■ **Dataset**

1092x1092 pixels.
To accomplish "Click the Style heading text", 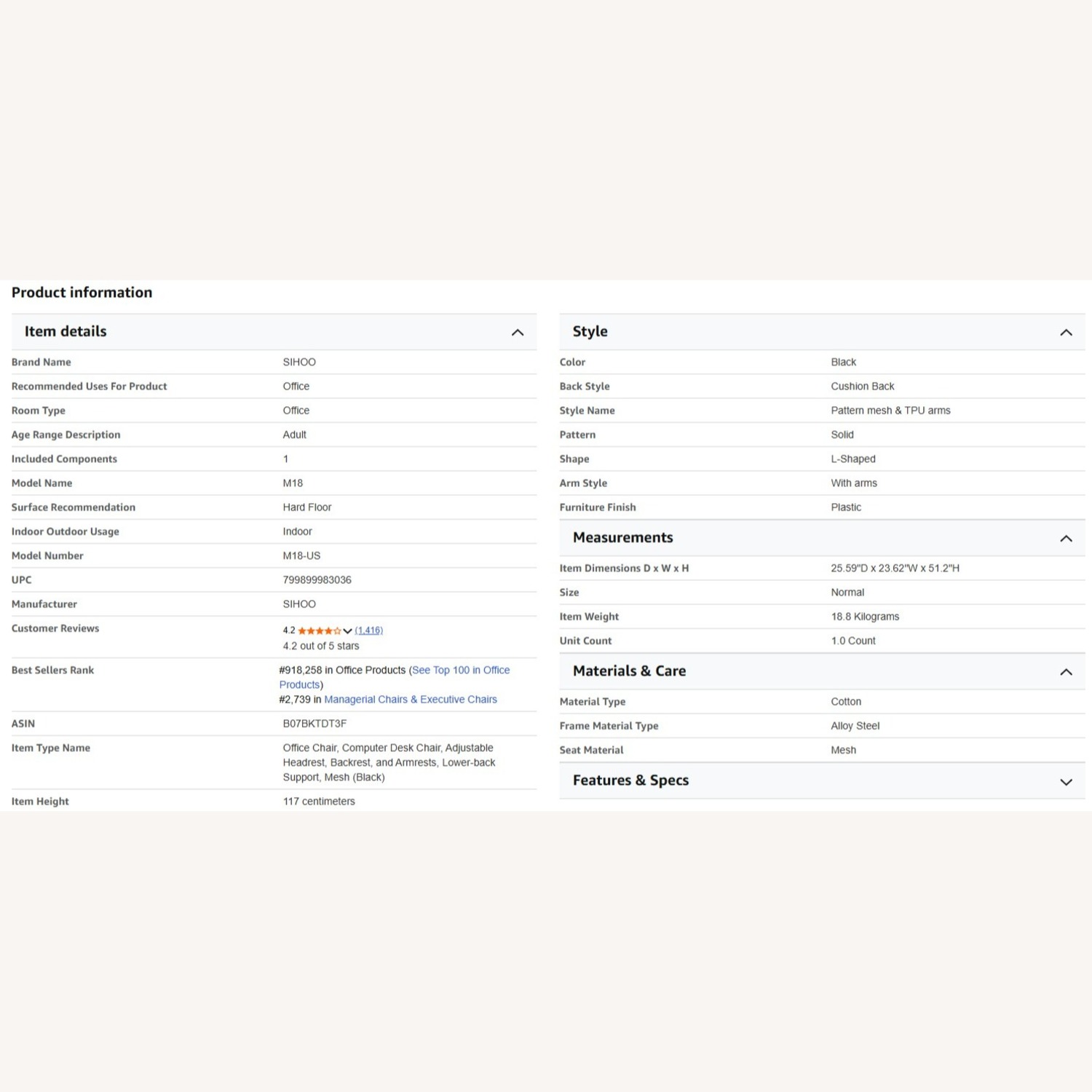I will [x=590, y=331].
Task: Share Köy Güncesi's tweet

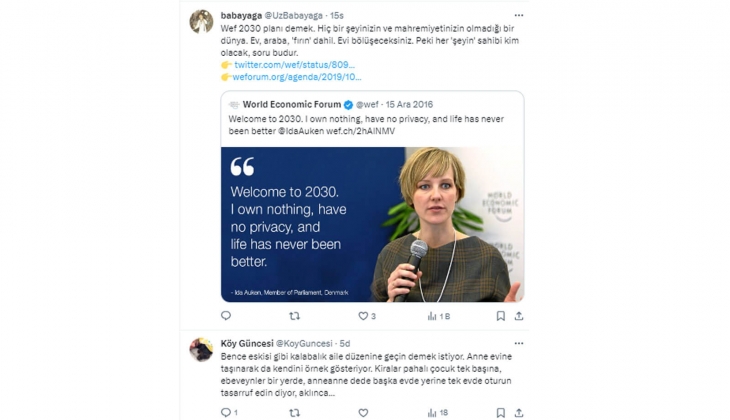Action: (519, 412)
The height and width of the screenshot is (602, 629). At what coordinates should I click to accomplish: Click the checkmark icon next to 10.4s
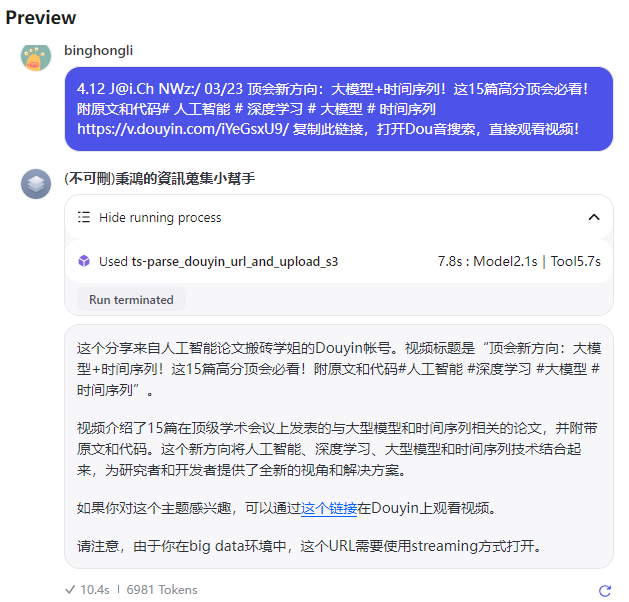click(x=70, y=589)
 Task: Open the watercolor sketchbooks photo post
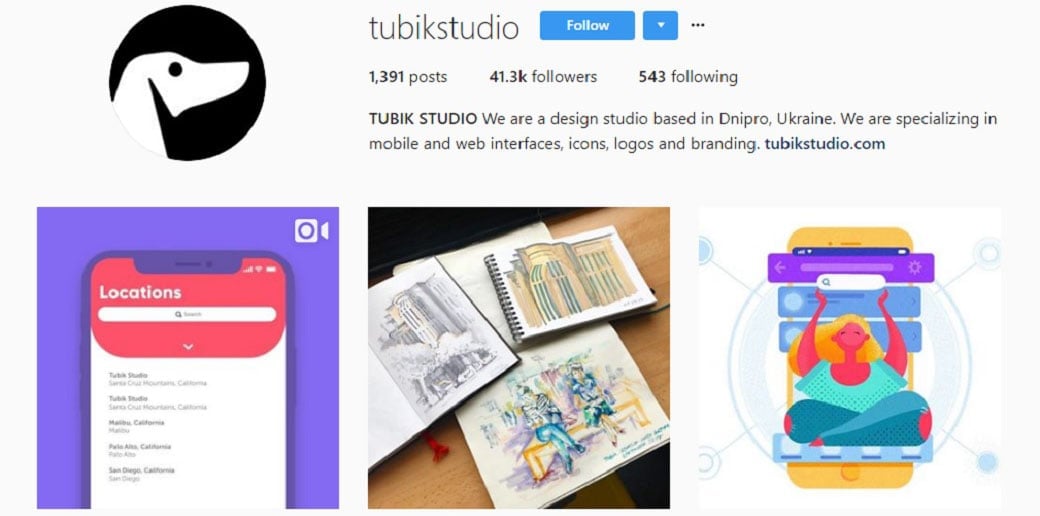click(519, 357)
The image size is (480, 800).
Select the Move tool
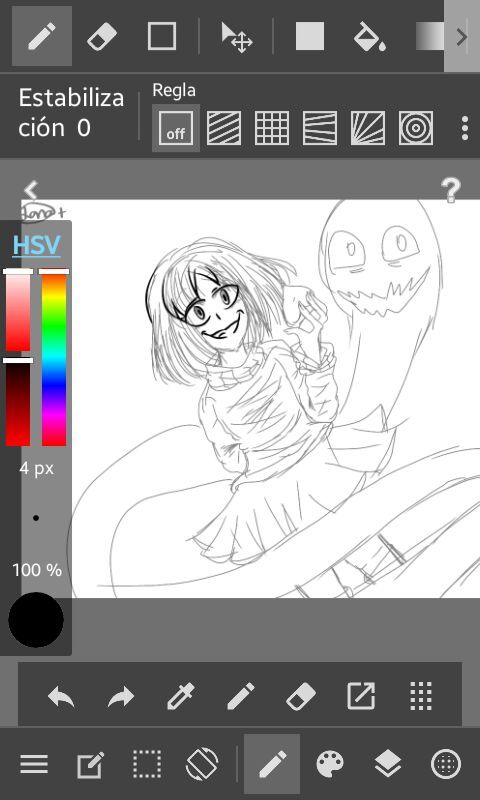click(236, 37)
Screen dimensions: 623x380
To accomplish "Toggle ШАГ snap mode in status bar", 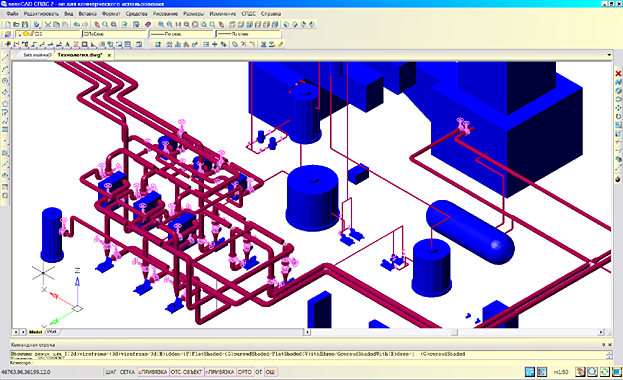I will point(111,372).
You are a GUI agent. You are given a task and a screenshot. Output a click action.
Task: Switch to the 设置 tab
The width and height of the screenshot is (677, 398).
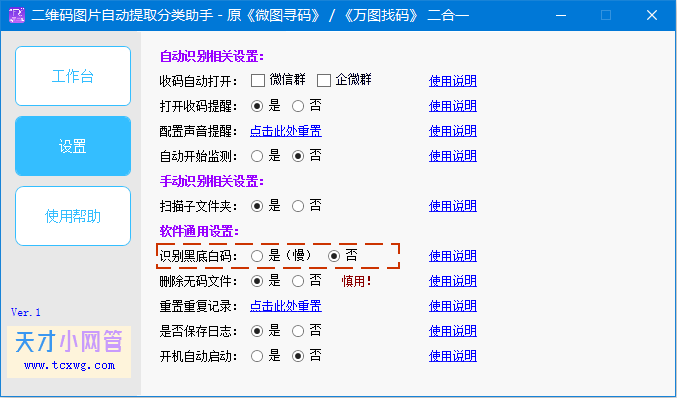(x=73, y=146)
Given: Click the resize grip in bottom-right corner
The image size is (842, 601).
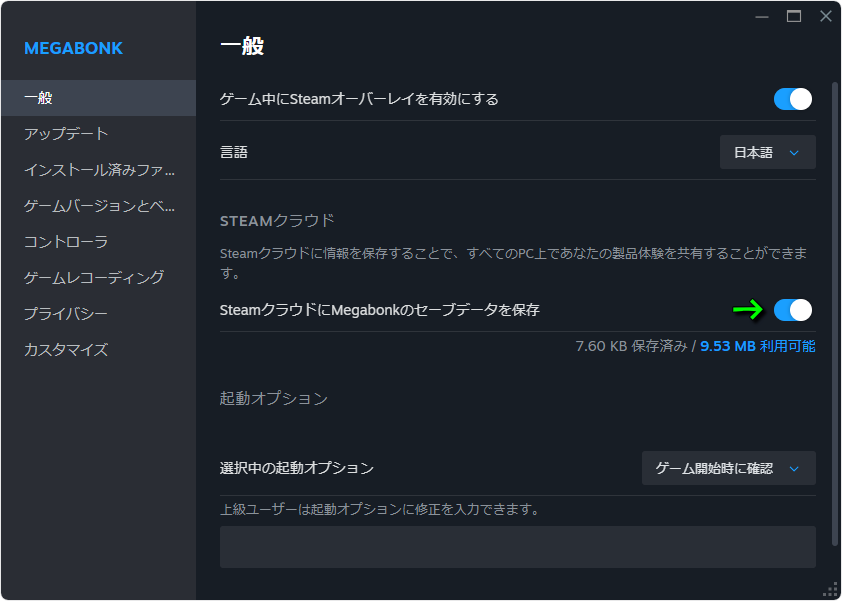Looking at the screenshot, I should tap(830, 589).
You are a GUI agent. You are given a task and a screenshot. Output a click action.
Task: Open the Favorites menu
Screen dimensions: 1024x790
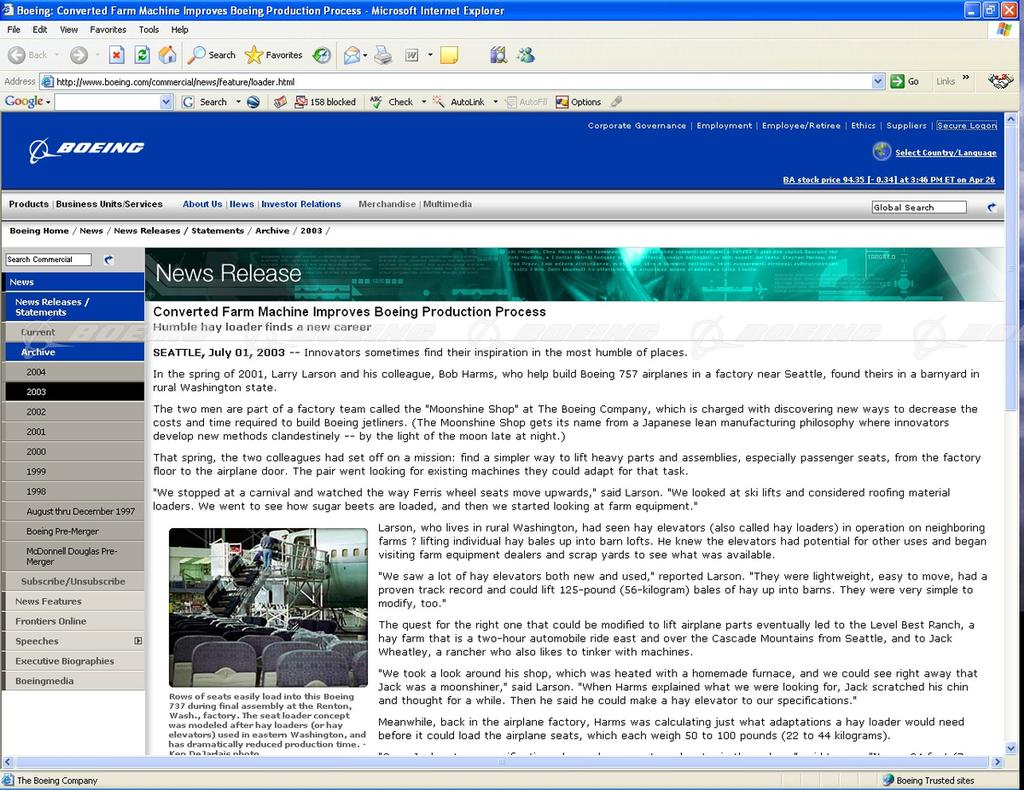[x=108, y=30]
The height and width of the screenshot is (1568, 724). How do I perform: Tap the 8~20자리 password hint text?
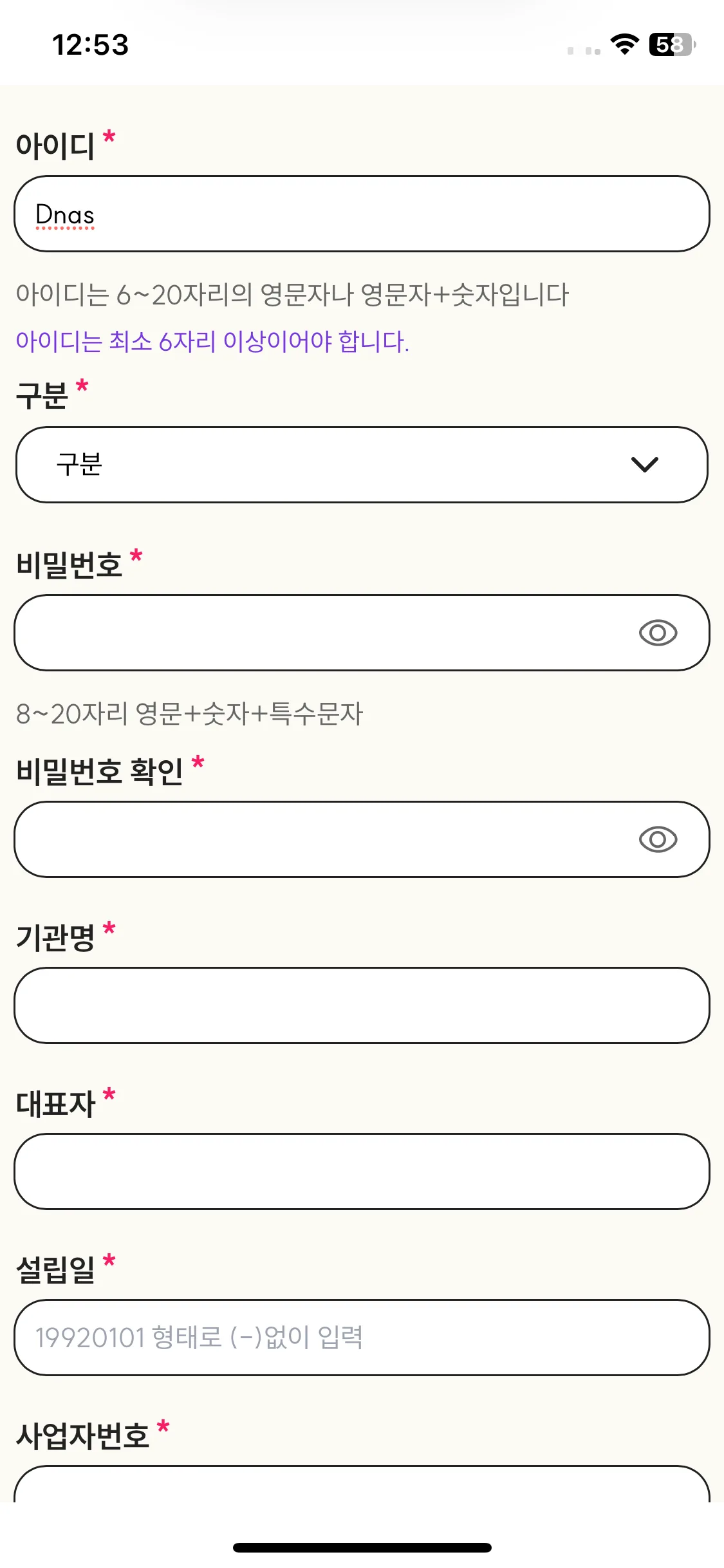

■ **Work to complete**
Extract, word for word, each line from the one that contains "Task: Open the Favorites menu" through the final line of the data above. Leave the pictures out.

■ **Exercise output**
Task: Open the Favorites menu
Screen dimensions: 1024x790
[x=108, y=30]
The height and width of the screenshot is (1568, 724). How do I perform: Tap the 8~20자리 password hint text?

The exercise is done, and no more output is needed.